* [Action item] All lines in the data below carrying the string "computer" are to be located and copied.

* [Provided records]
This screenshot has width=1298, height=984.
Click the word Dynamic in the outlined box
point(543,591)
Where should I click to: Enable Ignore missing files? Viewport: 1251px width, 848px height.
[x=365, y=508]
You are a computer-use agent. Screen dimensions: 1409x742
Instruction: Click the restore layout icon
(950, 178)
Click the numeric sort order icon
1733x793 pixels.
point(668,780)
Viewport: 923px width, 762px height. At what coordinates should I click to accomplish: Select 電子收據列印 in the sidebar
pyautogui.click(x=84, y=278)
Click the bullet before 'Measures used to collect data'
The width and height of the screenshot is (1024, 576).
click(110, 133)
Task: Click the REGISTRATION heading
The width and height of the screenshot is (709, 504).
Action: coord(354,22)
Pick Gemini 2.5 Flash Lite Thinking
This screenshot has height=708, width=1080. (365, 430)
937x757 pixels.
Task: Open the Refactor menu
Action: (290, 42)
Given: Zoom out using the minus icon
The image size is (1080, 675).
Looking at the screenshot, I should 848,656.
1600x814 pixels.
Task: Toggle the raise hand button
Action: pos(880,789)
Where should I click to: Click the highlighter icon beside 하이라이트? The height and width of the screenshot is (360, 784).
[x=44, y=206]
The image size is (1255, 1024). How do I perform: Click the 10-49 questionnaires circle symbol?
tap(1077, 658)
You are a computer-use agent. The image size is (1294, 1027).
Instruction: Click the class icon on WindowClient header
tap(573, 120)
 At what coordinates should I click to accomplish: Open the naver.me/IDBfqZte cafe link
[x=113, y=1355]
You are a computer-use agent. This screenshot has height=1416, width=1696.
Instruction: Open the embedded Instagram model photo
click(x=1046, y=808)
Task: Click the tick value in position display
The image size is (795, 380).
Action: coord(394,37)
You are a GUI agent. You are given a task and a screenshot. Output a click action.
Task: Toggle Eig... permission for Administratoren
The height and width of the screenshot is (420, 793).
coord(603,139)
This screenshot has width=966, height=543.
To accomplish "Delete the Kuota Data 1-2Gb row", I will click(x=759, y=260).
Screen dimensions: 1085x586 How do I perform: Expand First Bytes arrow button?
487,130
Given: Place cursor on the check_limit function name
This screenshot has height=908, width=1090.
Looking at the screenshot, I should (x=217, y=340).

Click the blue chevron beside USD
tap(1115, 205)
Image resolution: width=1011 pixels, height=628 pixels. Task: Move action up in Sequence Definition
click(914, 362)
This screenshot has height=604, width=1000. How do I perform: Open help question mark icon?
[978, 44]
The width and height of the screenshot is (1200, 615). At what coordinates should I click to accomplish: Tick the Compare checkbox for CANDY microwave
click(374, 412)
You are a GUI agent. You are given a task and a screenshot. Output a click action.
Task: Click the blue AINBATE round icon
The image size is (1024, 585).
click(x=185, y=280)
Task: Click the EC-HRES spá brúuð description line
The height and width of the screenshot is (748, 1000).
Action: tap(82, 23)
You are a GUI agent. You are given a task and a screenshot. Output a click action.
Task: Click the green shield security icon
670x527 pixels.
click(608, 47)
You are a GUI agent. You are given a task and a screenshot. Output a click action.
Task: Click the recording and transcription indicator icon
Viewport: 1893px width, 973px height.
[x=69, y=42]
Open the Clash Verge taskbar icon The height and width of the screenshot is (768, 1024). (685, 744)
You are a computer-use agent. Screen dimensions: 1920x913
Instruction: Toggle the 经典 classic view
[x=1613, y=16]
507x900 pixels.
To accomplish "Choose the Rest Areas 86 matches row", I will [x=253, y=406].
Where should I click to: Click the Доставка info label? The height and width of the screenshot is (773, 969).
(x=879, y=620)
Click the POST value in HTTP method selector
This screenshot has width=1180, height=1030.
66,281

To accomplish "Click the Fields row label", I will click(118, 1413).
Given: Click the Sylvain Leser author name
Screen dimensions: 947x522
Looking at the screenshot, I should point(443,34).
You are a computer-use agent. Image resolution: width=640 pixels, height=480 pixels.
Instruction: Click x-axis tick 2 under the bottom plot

* [Answer for the task]
You are a computer-use agent. Screen dimensions: 1409x742
You are a computer-use agent. The image size is (1294, 1027).
You are a computer-use agent. This screenshot has height=1416, width=1696.
You are a computer-use agent. Screen dimensions: 1920x913
You are a computer-use agent. Image resolution: width=640 pixels, height=480 pixels.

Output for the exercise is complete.